Triste journée, aujourd'hui. Cérémonie funèbre pour Paul Hersant, le doyen de la communauté française de Seikusu. C'était devenu un proche ami ; après m'avoir aidé à m'installer et à prendre mes repères, lorsque je suis arrivé , il m'a ensuite introduit, si l'on peut dire, auprès de délicieuses créatures, peu farouches dès lors qu'on était parrainé. Mon seul regret est de ne pas lui avoir avoué, avant sa mort, que sa jeune épouse était une vraie perle, intimement aussi. Mais, pas envie de consoler la veuve joyeuse, ce soir.
L'église s'est vidée, ce soir. Le soleil descend à l'horizon, très éclairé encore. Hormis la journée particulière, j'aime ces moments, où la ville s'endort, où les bruits s'estompent. La bâtisse n'est ni entourée du brouhaha quotidien, ni perdue dans la campagne. Tout est équilibre, au contraire de mes aventures féminines, assez hétéroclites. Entre les chaudes lycéennes de Mishima, vraiment le feu au cul, et les grenouilles de bénitier qui crient « je jouis ! » dès que je frôle leur jupe, je songe, parfois, qu'une femme simple, à la présence plus assidue, embellirait mon quotidien, sans que Rome n'en sache rien.

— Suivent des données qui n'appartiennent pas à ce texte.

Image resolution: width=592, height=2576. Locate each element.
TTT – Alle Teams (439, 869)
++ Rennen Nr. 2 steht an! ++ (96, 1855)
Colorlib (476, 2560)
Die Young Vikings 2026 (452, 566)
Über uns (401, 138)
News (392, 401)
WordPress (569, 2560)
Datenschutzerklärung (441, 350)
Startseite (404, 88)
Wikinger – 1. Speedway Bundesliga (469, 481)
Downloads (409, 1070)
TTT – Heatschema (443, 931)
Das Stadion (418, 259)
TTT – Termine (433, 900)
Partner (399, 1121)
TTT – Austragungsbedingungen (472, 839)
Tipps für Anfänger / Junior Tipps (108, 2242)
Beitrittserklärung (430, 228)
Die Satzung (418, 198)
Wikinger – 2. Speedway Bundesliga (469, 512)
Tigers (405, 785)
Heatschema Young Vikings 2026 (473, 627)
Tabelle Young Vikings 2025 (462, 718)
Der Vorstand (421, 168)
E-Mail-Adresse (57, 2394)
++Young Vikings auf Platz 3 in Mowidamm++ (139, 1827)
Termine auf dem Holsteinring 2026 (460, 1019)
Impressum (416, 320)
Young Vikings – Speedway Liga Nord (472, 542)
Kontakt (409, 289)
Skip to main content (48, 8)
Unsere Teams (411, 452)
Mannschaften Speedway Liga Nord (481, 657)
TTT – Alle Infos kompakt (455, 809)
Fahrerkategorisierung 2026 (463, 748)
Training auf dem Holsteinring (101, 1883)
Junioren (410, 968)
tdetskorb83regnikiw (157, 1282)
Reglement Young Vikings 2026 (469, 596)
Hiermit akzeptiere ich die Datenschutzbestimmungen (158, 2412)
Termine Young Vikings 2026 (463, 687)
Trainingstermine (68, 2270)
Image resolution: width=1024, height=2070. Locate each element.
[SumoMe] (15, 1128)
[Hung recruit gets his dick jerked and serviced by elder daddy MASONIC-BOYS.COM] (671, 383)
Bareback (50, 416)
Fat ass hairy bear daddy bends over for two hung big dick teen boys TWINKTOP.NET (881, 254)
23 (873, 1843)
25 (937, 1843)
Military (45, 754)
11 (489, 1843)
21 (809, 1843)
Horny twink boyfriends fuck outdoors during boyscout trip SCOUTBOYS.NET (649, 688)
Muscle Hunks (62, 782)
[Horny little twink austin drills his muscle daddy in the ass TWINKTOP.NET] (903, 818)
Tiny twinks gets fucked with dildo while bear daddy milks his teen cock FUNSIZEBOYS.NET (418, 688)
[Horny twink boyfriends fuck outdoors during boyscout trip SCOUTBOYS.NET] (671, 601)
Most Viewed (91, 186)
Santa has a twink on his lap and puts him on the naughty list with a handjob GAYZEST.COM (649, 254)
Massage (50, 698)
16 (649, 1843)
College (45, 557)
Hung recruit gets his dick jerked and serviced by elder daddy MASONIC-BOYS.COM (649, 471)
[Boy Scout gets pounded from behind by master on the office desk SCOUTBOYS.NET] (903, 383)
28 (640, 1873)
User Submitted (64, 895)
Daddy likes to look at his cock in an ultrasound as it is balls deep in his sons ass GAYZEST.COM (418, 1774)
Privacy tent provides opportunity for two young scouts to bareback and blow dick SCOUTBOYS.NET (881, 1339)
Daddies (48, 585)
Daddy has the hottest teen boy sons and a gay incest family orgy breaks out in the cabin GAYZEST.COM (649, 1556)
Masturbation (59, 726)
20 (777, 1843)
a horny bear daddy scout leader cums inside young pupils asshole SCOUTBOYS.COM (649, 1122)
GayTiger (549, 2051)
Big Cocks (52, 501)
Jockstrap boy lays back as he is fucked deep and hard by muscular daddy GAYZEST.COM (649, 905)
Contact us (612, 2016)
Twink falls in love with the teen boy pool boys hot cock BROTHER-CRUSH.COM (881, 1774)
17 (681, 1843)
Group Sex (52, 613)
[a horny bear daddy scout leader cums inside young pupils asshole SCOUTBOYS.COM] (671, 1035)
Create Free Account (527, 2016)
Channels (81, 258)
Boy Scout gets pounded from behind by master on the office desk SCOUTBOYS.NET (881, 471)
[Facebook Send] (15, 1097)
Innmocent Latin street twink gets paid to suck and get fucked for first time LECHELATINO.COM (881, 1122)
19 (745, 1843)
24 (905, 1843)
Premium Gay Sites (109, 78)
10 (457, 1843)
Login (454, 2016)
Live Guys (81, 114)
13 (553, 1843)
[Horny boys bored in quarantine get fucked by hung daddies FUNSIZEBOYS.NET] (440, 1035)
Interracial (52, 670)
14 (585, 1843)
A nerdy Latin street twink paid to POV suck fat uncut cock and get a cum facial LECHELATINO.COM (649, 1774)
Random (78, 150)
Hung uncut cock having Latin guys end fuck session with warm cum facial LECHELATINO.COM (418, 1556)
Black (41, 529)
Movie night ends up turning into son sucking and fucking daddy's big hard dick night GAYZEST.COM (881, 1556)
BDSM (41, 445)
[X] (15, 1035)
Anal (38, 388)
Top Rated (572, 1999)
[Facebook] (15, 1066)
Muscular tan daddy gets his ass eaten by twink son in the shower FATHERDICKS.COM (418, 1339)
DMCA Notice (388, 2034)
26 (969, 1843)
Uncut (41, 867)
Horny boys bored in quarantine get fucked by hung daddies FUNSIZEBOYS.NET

22 heures ont sonné, je ferme l'une des grandes portes, mais je remarque que sont restées allumées trois bougies, au pied de la statue de Sainte Rita. Je suis très attentif à cela, tout doit être éteint chaque soir. J'y cours, éteins ces dernières lueurs, me signe. Oui, la solitude, souvent à cette heure, me pèse, et ce ne sont pas les quelques lycéennes qui ont égayé mon lit, dans la sacristie, qui comblaient cette solitude. Pourtant, ce soir, un bruit me saisit, comme un flottement léger, suivi d'un choc sourd. Parfois, certains oiseaux se cachent dans les étages, peut-être eux...
Mais, en revenant vers la porte, je vois une masse au sol, un humain recroquevillé, sans doute le vieux Hironiko qui, certains soirs où le cafard lui a fait ingurgiter quelques bouteilles, cherche un dieu à qui se vouer, au moins pour la nuit. Combien de fois l'ai-je déjà relevé, porté ou plutôt traîné, pour l'allonger sur un banc jusqu'au lendemain ?
Mais, là, il ne porte pas sa tenue habituelle, grise et élimée. Plus j'approche, plus je réalise ma méprise. Une femme ! Une jeune femme ! Pieds nus. Accrochée, comme elle le peut, au battant de porte déjà fermé. Et je devine, sous le léger éclairage du porche, des habits trempés. Vite ! L'autre battant, je le ferme. Elle respire vite, elle semble à peine tenir debout.
"Accrochez-vous à moi !", je prends son bras, le passant au dessus de mon épaule, la soulève, très légère, comme si elle n'avait pas mangé depuis un moment. Ses vêtements sont, en effet trempés, et mon sobre habit sacerdotal n'est pas vraiment étanche. Mais peu importe ! Je parviens à la porter jusqu'à la sacristie, la dépose sur le vieux canapé.
Elle tremble, elle est livide. Je remonte le chauffage. Je ne la connais pas, mais elle ne doit pas rester comme ça. Je prend vite deux serviettes restées au chaud sur la vieille cuisinière à bois, et lui en tamponne visage et cheveux. Elle n'est pas évanouie, mais semble sans réaction.
Je dois la sécher toute entière, je dégrafe le haut de sa robe, et, ô Dieu, oui je blasphème, mais ces seins, quels seins ! Une de ces paires de globes comme il doit en exister peu, une œuvre d'art de la Création. Ils sont humides sous le tissu ; sortant de ma béatitude, je les essuie aussi, son dos ensuite. La robe est à sa taille, il faut que je continue, pour vraiment la sécher. Mais ai-je le droit ?
"Oh Dieu, je ne fais qu'oeuvre de charité", et, soulevant ses fesses du canapé, je fais glisser la longue robe trempée, jusqu'au sol. Eh ben, je vais de merveilleuses découvertes en délicieuses découvertes!